In occasione dell’ottantaduesimo compleanno del Papa tante cose si sono scritte. Sagge e affettuose, per lo più, anche se non è mancata un po’ di dietrologia con relative… previsioni. Ma questo è nel conto. Del resto Giovanni Paolo II non manca certo di umorismo, se è vero l’aneddoto che si racconta. A chi gli chiedeva notizie sulla sua salute avrebbe risposto: «Non lo so, non ho ancora letto i giornali!».

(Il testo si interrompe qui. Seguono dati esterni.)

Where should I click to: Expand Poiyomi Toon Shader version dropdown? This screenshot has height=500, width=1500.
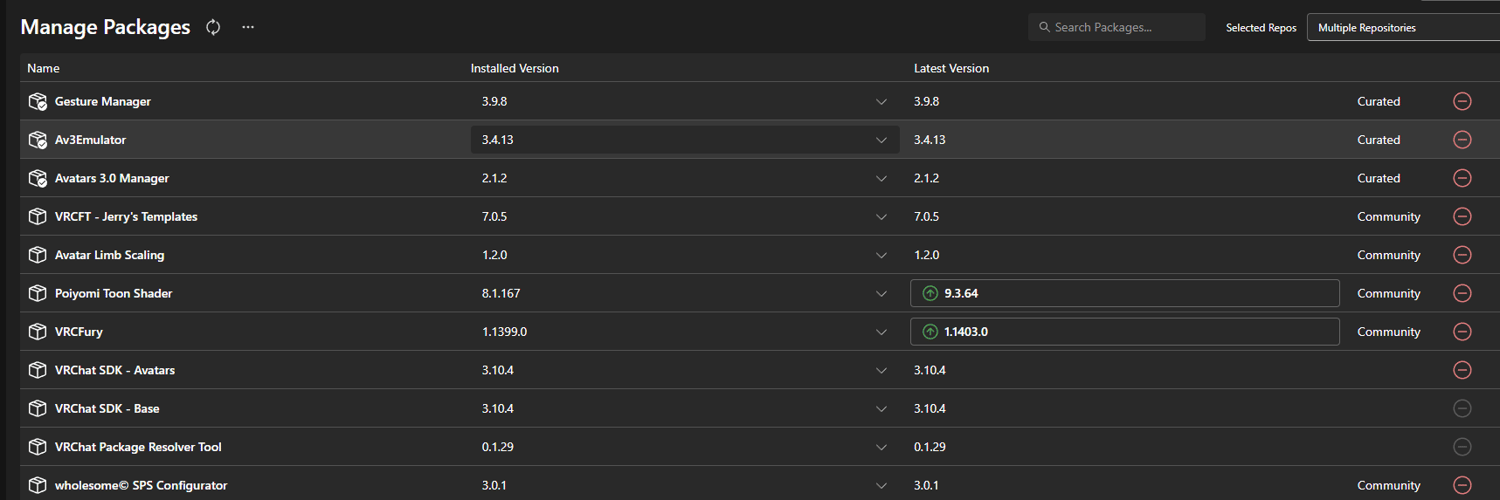point(685,293)
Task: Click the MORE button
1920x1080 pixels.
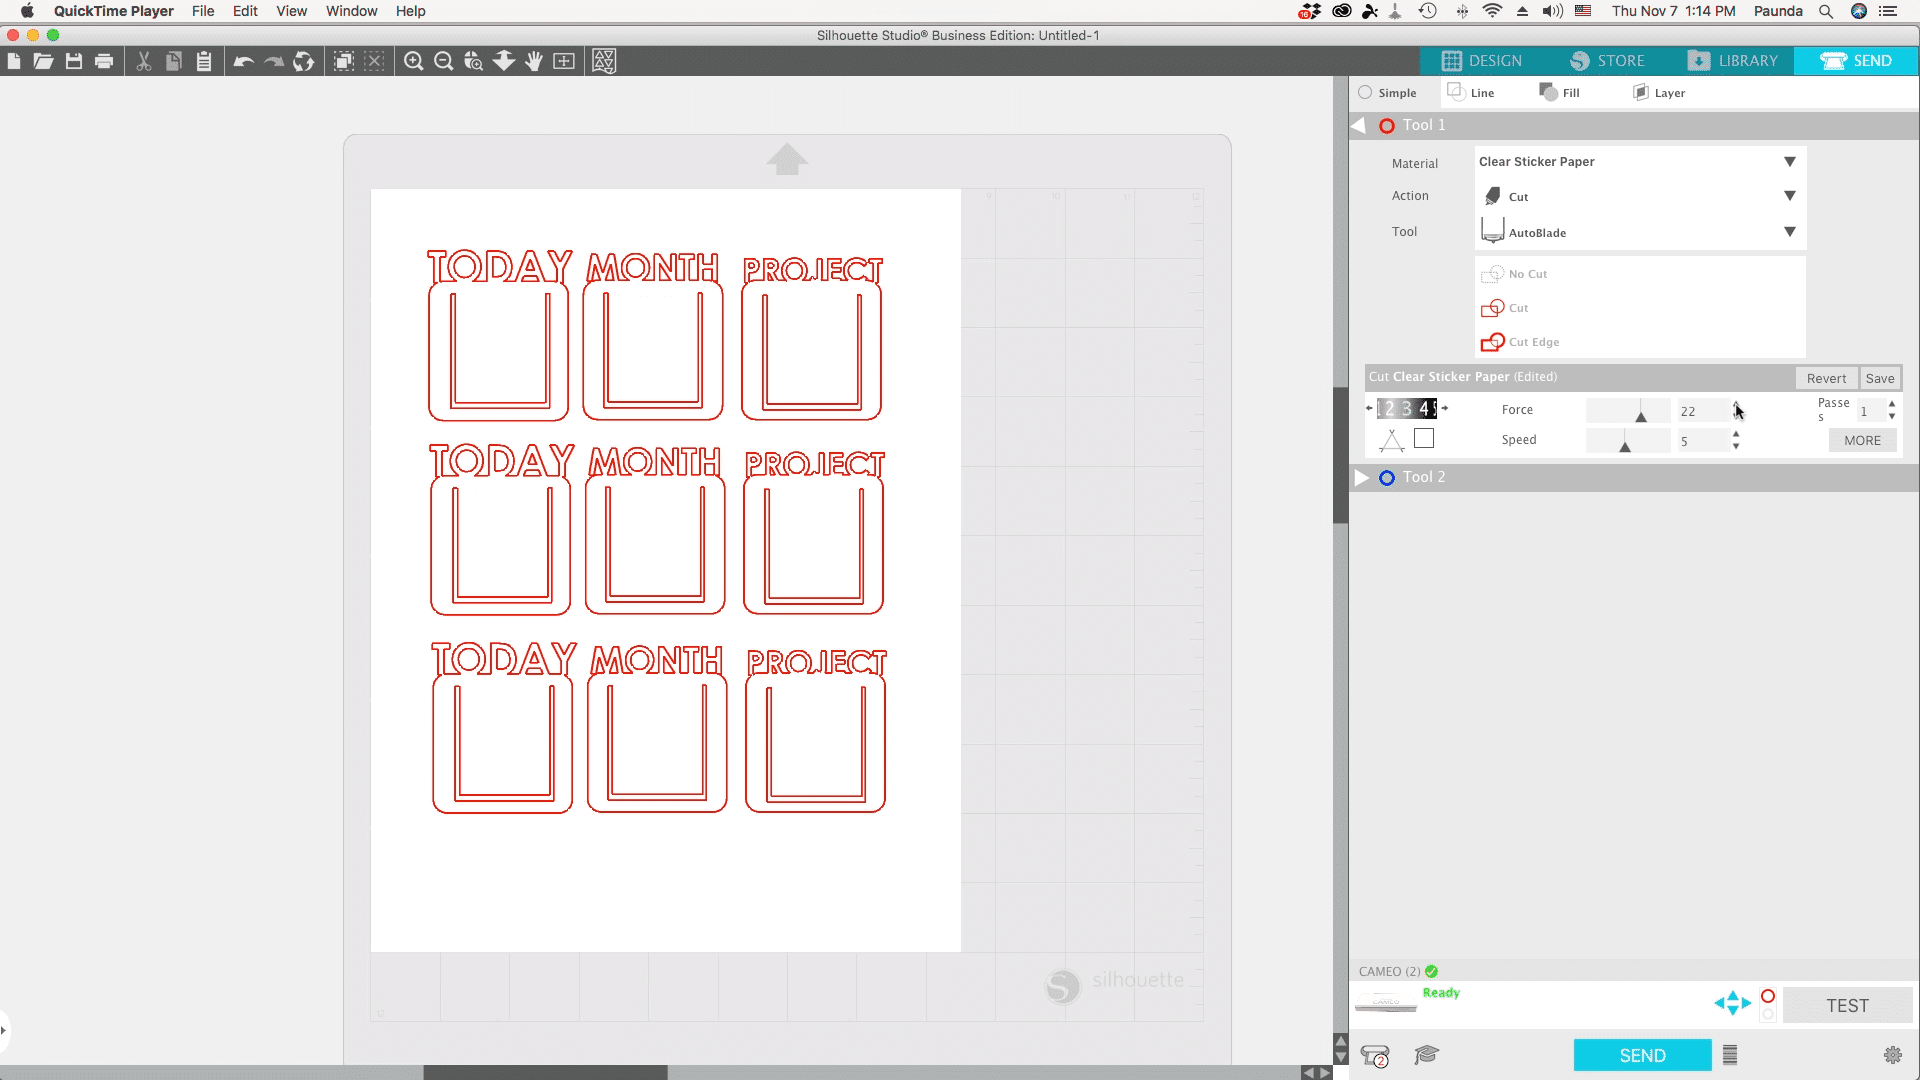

Certo è che egli continua il suo ministero con evidente fatica, ma con determinazione, sorretto da una fiducia che gli viene dall’Alto e a cui si affida totalmente. E mentre sta per concludere il viaggio in Bulgaria – terra vivificata dal sangue di tanti martiri e ancora memore della presenza gioiosamente operosa del Nunzio Roncalli – già si appresta a vivere il grande incontro con i giovani di Toronto e le beatificazioni a Città del Messico e a Città del Guatemala, cariche di significati per quei paesi e per le popolazioni autoctone.

Ma questo 96° viaggio si è caratterizzato per quella che potrebbe sembrare un’appendice. È la tappa a Baku, capitale dell’Azerbaigian, dove ha incontrato la comunità cattolica formata da… 120 persone, disperse in un paese grande come l’Austria, a maggioranza musulmana: un piccolo resto, sopravvissuto a lunghi anni di persecuzioni, che, privo di chiese, si riunisce in una casetta. Qui la memoria – come è stato scritto – corre davvero agli Atti degli Apostoli, alla Chiesa nascente, alle parole di Paolo che racconta la frazione del Pane nella «chiese domestiche».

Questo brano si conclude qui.